Gönlü Engine Çırak Ol

Cemiyet Hayatımız

Paylaşamayan, ikram edemeyen, başarı ve itibar dağıtamayan önderlikler, bereketli liderler doğuramazlar.

“Geliştiren ve Özgürleştiren Lider”in gönlü, engin bir gönüldür. Engin gönül, cömertlik ve paylaşma erdemine sahip bir gönüldür. Kimseyi kıskanmayan, bilgi, ilgi ve itibar vermede cimri davranmayan gönüldür. Herkesin kazanmasını isteyen bir liderin yanında olmak, büyük bir motivasyon kaynağıdır.

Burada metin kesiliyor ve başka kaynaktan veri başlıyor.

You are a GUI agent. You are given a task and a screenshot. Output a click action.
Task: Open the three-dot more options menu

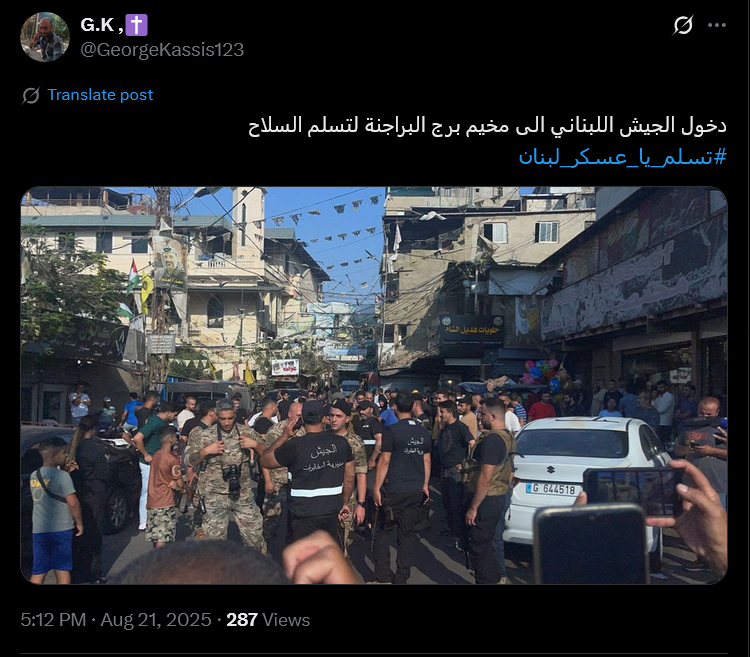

Stephen R. Covey, 8. Alışkanlık isimli eserinde, verici kimliğe sahip insanları “Bolluk Bilincine Sahip Kimseler” olarak niteler ve şu tespiti yapar:

“Bolluk Bilinci, hayatı, tek galibi olan bir rekabet arenası olarak görmek yerine, sürekli genişleyen bir fırsat alanı, kaynak ve varlık pınarı olarak görmeniz demektir. Kendinizi başkalarıyla kıyaslamaz, onların başarıları için gerçekten mutlu olursunuz. Kıtlık bilincine sahip insan ise, kıyaslama temelli bir benlikten yola çıkarak, başkalarının başarısını tehdit olarak algılar. Aksini söyleseler bile, bu başarıları hasetle karşıladıklarını bilirler. Bolluk bilincine sahip olanlar ise rakiplerini en değerli ve en önemli öğretmenlerden biri olarak görürler”.

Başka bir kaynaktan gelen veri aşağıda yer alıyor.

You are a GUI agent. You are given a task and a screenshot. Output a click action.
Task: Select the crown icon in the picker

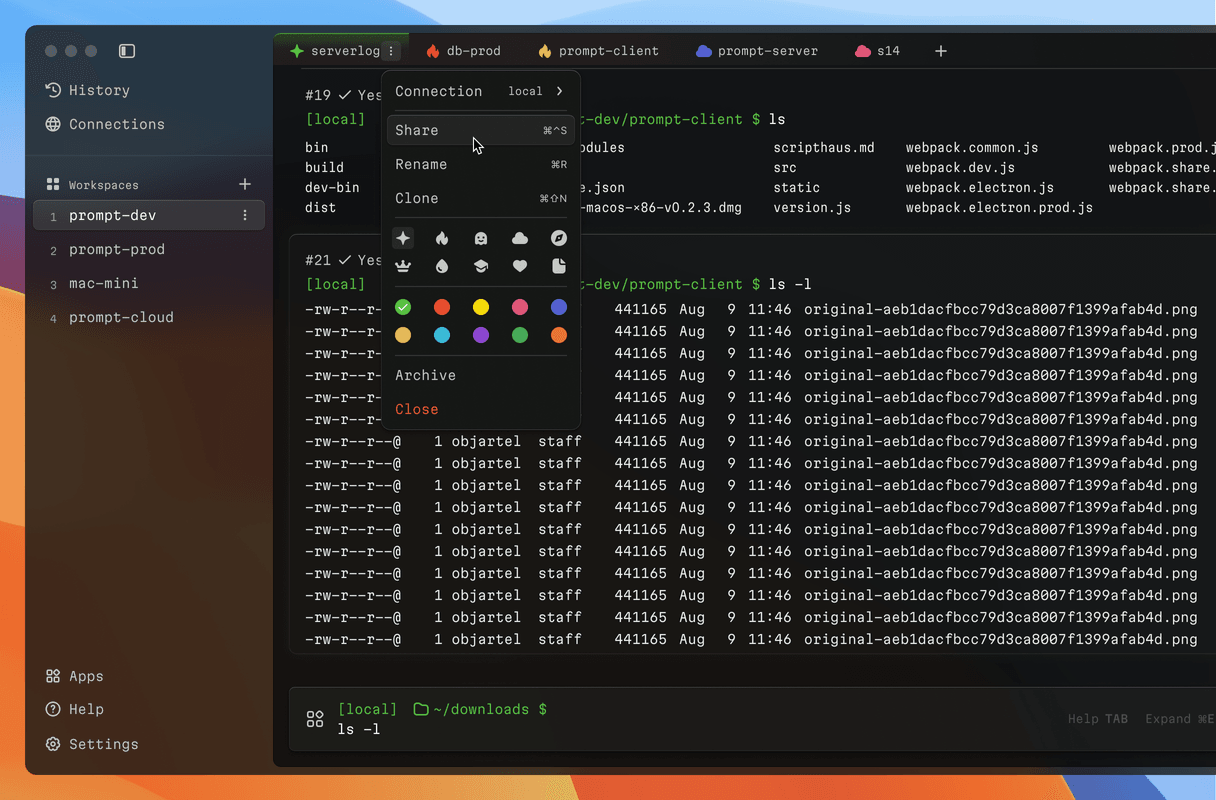(x=403, y=266)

Bilgi, tecrübe ve becerilerini takımıyla paylaşan liderler, hem sevgi, hem de saygı görürler. Takımlarının büyümesi, onların da büyümesi demektir. Bu gibi kimseler, özgüvenleri tam olduğundan, makamlarını kaybetmekten korkmazlar. Kalfasını kıskanan usta misali, yanındaki kimselerin büyümelerinden rahatsız olan liderler ise hem sevilmez, hem de saygıya layık görülmezler. Bu gibi kimseler, istidatları köreltici ve insanları küçültücüdür.

Engin gönül, affedicidir. Affedemeyen liderler, yetiştirici ve geliştirici değillerdir. Ekip elemanlarının bazı hatalarını görmezden gelemeyen önderler, her işi kendileri yapmak isterler ve kimseye güvenemezler. Güvenilmeyen ve yetki devredilmeyen takım elemanları da gelişme şansını hiçbir zaman elde edemezler.

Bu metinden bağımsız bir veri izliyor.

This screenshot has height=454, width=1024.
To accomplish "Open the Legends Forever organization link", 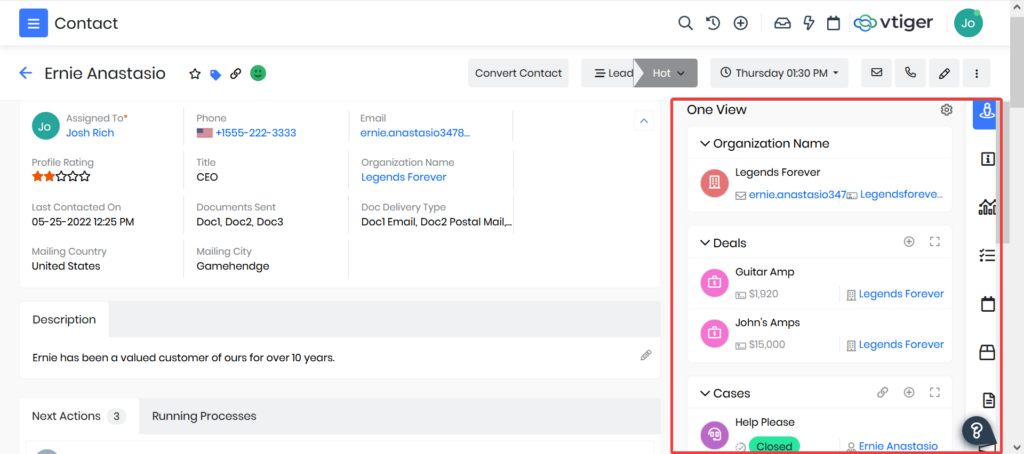I will tap(403, 177).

FATİH TERİM'İN UEFA KUPASI HATIRASI

Geliştiren liderler, başarılarını ekipleriyle paylaşabilecek zengin bir gönle sahiptirler. Ülkemizin başarılı takım liderlerinden Fatih Terim’in anlattığı şu hatıra, başarı hazzını ekiple paylaşmanın güzel bir örneğidir:

“1999-2000 Sezonu’nda Galatasaray takımıyla UEFA Kupası’nı kazanmıştık. Yeşilköy Havalimanı’na indiğimizde, yer gök insan olmuş, bütün Türkiye âdeta bizi ayakta karşılamıştı. Yol boyunca büyük tezâhüratlar yapılıyordu.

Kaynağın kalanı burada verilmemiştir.